One could therefore call this kind of "revolution" "aimless," because it does not need a vision of a final kingdom in the distant future; one might call it "skeptical," because for the prudent it is by no means capable of shaping a better world; one could also call it a "passive" revolution, because it has traits of suffering attached to it and is not, like the revolution of progress, shrouded in the pathos of an arbitrary control of world history. And it should also be noted that in the "Conservative Revolution" war is often understood as revolution.
This renders the definition of revolution as civil war as opposed to national war useless for understanding our kind of revolution.
In the editorial cited in A 3.7, there is an attempt to call the revolutionary process "revolution" on the conservative side and "evolution" on the progressive side.
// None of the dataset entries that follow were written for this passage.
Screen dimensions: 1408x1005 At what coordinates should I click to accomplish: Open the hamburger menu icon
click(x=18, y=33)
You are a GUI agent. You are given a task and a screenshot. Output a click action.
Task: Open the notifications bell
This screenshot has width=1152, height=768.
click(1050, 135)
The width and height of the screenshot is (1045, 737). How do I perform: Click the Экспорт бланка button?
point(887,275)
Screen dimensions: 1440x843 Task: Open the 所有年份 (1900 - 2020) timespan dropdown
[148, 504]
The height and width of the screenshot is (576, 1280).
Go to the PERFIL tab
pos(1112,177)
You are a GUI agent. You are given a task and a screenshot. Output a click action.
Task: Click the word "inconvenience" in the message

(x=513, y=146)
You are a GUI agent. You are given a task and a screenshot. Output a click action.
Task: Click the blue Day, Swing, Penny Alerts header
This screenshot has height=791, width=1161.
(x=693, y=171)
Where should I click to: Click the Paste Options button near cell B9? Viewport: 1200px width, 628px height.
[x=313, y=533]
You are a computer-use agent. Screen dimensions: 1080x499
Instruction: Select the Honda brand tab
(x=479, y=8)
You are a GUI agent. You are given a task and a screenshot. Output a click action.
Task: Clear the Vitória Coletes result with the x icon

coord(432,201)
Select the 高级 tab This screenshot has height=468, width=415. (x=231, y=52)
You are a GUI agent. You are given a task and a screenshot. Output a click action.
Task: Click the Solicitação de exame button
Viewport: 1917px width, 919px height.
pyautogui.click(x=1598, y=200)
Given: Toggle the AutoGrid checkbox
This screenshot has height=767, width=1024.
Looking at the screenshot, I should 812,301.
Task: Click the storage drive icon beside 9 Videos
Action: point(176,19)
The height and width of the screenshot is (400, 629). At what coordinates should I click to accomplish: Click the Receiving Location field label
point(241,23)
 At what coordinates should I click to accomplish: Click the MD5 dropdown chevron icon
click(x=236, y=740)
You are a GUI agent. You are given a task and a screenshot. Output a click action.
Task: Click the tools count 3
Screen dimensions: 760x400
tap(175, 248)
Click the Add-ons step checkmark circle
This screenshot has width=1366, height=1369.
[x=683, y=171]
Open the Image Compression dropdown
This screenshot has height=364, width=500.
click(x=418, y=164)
This makes sense insofar as the distinction between revolution and evolution is superficial according to the mere presence or absence of bloodshed and the use of violence. Destruction knows many other colors than just the red of blood. Then even if jerky progress towards a certain goal is called "evolution" there. Of the "revolution," on the other hand, it is said: "Revolution, however, means: Re-volution, rolling back, reappearance of an earlier state. However, there it goes beyond our interpretation of the "Conservative Revolution" with the assertion of a rolling back to the beginning, the origin. To what extent this is also a "linear" conception, or to what extent here merely a process of the one (cyclic) world is circumscribed with the comprehensible terms of the (linear) other - that depends on the interpretation of the word "origin", which is much used in the "Conservative Revolution" and is multifaceted. But this is one of the many questions we have to leave open.
In any case, one thing becomes clear: in the "Conservative Revolution" lives a will to change certain conditions by force, which justifies the use of the word "revolutionary" and which is also repeatedly called "revolutionary" by the opposing side. Since, as already said, our task is not the establishment of a logically elaborated system, but the description of an existing world view, we can leave it at this delimitation of the words "conservative" - "reactionary" - "revolutionary".